Report each line of the data below in which "Choose" appears.

[Dataset entries]
╭──
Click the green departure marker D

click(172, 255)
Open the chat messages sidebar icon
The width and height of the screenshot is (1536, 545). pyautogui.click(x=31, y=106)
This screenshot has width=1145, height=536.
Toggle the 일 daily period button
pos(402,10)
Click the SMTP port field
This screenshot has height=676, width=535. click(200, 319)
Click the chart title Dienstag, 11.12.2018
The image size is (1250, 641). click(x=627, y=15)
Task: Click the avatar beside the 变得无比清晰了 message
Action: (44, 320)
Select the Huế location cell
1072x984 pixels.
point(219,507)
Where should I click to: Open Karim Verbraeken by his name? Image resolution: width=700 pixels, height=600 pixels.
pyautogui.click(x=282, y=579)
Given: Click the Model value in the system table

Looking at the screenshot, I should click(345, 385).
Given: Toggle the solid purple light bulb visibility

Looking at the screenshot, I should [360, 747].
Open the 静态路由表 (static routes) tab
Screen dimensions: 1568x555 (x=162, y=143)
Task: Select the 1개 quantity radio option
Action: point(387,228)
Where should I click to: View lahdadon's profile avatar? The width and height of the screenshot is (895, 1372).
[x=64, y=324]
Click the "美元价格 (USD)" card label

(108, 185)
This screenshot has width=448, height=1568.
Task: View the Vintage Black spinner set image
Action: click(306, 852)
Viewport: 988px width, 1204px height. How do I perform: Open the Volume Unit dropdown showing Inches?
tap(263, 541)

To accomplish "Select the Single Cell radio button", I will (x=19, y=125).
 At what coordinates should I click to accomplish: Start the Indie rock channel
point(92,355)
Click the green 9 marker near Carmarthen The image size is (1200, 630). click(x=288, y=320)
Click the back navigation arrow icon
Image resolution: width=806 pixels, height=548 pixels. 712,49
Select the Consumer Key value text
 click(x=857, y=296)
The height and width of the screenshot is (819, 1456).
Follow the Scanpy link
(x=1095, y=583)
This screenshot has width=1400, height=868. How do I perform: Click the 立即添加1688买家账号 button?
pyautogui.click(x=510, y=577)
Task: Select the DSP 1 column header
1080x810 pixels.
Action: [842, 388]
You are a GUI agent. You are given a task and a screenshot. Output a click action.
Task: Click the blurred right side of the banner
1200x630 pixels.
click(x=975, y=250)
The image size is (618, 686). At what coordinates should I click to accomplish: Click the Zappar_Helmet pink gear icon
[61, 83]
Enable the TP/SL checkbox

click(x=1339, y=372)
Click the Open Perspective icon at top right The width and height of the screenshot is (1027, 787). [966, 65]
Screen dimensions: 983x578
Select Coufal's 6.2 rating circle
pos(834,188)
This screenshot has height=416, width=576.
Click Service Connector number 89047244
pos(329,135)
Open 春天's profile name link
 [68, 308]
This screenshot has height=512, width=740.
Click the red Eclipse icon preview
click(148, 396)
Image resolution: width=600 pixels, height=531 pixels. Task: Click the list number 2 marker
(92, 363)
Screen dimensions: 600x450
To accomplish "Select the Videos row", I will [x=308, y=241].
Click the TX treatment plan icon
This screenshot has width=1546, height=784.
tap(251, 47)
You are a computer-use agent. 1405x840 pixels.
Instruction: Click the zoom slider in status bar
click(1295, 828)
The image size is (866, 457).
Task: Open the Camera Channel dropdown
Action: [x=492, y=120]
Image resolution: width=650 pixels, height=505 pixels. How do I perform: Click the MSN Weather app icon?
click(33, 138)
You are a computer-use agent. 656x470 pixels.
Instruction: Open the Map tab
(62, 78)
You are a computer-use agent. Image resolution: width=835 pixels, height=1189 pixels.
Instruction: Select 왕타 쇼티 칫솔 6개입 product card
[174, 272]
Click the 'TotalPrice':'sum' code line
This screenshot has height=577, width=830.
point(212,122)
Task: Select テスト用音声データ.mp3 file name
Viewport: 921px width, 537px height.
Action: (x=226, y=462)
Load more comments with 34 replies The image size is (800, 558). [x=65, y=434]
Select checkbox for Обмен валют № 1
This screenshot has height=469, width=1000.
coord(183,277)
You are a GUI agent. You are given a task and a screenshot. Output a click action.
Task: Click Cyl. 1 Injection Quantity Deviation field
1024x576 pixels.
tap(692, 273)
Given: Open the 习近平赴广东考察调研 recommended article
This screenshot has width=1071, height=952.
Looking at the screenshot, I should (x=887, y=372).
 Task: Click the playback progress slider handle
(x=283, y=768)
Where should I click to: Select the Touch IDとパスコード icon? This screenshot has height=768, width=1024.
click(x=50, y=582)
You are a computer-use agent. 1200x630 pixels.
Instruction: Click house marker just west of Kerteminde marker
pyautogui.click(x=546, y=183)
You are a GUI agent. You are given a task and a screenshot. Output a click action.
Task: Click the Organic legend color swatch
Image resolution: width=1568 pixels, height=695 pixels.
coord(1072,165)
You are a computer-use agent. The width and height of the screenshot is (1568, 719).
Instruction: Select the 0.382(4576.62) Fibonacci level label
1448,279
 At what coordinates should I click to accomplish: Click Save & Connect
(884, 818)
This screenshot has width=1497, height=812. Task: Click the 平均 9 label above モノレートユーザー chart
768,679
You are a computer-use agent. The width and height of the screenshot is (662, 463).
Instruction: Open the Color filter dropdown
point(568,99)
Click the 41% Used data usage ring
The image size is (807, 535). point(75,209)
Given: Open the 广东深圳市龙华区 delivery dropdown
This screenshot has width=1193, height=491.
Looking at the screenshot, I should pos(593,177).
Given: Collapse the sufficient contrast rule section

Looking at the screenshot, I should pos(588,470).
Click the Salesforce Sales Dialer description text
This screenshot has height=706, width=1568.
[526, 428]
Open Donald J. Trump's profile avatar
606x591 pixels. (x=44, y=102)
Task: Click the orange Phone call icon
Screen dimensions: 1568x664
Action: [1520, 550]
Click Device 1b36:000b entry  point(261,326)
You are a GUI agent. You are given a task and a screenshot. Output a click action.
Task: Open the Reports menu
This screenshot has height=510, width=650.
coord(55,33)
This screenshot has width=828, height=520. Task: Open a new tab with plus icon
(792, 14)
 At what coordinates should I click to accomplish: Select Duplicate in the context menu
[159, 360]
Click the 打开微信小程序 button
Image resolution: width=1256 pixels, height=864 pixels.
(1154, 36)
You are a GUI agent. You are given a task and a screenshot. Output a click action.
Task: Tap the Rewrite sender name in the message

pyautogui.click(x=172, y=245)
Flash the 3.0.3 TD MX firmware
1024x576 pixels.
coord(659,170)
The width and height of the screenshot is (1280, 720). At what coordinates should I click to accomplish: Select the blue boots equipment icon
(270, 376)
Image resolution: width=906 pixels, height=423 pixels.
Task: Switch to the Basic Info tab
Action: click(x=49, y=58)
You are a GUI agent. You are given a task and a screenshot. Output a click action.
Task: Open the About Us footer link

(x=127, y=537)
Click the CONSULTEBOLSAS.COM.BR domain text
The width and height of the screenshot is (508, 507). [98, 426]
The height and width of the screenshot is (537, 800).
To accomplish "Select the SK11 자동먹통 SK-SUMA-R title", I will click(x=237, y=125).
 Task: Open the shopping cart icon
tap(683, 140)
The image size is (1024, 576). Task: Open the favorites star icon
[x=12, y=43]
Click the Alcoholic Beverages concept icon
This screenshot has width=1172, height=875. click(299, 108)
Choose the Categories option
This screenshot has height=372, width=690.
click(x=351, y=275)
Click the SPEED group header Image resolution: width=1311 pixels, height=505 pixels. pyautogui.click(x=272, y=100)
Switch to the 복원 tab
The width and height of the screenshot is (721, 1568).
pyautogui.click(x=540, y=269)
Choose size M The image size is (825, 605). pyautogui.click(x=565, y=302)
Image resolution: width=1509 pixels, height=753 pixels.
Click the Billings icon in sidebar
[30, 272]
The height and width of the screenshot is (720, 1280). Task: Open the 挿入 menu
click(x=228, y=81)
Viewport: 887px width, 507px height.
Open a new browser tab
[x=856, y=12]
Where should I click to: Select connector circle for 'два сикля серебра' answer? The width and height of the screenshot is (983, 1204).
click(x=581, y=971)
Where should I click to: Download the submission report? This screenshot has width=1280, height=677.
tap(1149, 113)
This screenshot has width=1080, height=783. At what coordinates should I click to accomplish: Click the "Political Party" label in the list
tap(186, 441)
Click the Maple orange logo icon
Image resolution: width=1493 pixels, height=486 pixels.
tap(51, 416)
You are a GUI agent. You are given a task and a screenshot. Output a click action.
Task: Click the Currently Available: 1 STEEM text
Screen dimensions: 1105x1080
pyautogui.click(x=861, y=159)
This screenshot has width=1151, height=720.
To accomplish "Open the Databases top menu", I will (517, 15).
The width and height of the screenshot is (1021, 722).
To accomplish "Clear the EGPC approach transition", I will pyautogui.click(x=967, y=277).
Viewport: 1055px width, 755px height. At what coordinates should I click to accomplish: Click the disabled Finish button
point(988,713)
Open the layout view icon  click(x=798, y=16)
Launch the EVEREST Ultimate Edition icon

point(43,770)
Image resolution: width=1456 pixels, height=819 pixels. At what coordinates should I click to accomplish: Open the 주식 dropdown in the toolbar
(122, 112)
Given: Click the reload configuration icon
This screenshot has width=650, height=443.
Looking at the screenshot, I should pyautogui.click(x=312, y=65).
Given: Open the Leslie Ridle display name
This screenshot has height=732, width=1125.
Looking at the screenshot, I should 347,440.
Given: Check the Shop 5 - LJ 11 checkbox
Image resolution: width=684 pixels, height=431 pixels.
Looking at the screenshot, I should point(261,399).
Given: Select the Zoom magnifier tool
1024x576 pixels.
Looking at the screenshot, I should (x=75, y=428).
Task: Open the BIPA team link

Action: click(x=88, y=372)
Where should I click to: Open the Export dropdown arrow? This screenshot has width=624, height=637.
╰──
### RESULT OF THIS TASK
Choose the Categories option
Choose size M The image size is (825, 605). pyautogui.click(x=565, y=302)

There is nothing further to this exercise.